Following on from my previous posts, I now show how to build a regular expression compiler. Later this week I will post the conclusion of this mini-series with a processor that uses this compiled representation. The previous posts are:
- F#: Graphing with GLEE (only needed for visualisation)
- F#: A Data Structure For Modelling Directional Graphs (used by the code in this post)
- F#: Building a Regular Expression Pattern Parser (where I previously showed how to build an abstract syntax tree for a regular expression pattern)
Introduction
You can download the complete source code for this post here: Regular Expressions in FSharp draft 1.
The algorithm has been adapted from the following article by Russ Cox: “Regular Expression Matching Can Be Simple And Fast”, http://swtch.com/~rsc/regexp/regexp1.html.
Notes
The code for the Graph module introduced in a previous post has been adapted in two ways:
- The generation of identifiers for vertices and edges has been split so that states are numbered sequentially
- A new function has been added to allow mapping of data within a graph. This is not required for this post but is used in the processing step described in my next post
The algorithm works without using GLEE but the main program module (program.fs) does use GLEE to visualise the result of compilation. If you do not want to install GLEE then it is a simple change to omit that step.
Where I left off…
At the end of the previous post on regular expression parsing, I produced a RegExpParseSyntax. This contains all of the building blocks for producing a regular expression representation as a non-deterministic finite state machine, (or finite automata: NDFA) the next step. The algorithm is described very clearly in Russ Cox’s article, so I recommend that you start there. I will not be repeating that discussion.

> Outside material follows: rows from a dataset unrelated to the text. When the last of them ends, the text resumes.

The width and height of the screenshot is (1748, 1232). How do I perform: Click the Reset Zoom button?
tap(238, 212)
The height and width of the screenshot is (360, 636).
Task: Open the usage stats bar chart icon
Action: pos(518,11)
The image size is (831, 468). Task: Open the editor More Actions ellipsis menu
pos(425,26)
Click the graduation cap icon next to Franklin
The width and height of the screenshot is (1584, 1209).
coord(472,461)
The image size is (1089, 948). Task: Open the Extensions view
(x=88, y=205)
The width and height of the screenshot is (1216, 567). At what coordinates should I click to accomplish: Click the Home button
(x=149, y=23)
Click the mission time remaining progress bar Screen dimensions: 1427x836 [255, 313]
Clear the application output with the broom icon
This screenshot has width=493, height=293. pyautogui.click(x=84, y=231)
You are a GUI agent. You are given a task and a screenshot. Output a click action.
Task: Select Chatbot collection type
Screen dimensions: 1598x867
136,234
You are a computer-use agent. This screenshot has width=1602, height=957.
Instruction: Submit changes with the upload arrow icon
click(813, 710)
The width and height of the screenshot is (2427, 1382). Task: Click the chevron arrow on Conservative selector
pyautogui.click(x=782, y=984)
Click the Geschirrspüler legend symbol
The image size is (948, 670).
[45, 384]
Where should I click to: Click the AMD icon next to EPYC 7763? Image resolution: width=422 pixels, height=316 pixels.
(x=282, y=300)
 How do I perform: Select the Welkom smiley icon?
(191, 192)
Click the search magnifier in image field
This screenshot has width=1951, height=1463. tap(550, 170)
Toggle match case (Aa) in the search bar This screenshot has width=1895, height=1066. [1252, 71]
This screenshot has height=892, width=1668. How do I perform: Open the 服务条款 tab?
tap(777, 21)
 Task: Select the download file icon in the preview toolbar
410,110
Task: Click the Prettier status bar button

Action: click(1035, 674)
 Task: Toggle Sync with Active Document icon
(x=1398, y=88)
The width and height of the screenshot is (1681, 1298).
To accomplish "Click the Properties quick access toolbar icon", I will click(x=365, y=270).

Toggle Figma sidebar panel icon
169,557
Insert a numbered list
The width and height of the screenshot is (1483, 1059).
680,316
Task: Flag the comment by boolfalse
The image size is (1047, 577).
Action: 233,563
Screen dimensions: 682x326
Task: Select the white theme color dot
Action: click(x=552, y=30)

The compilation step includes support for all of the features introduced in parsing, including submatch identification.
RegExCompiling.fsi
This is the signature file for the compilation module. It exposes two methods for compiling the NDFA, from a string and from a previously parsed regular expression syntax. It also exposes the types that describe an NDFA, especially NdfaGraph which is a type alias for the generic Graph type with the type parameters of NdfaNode and NdfaEdge.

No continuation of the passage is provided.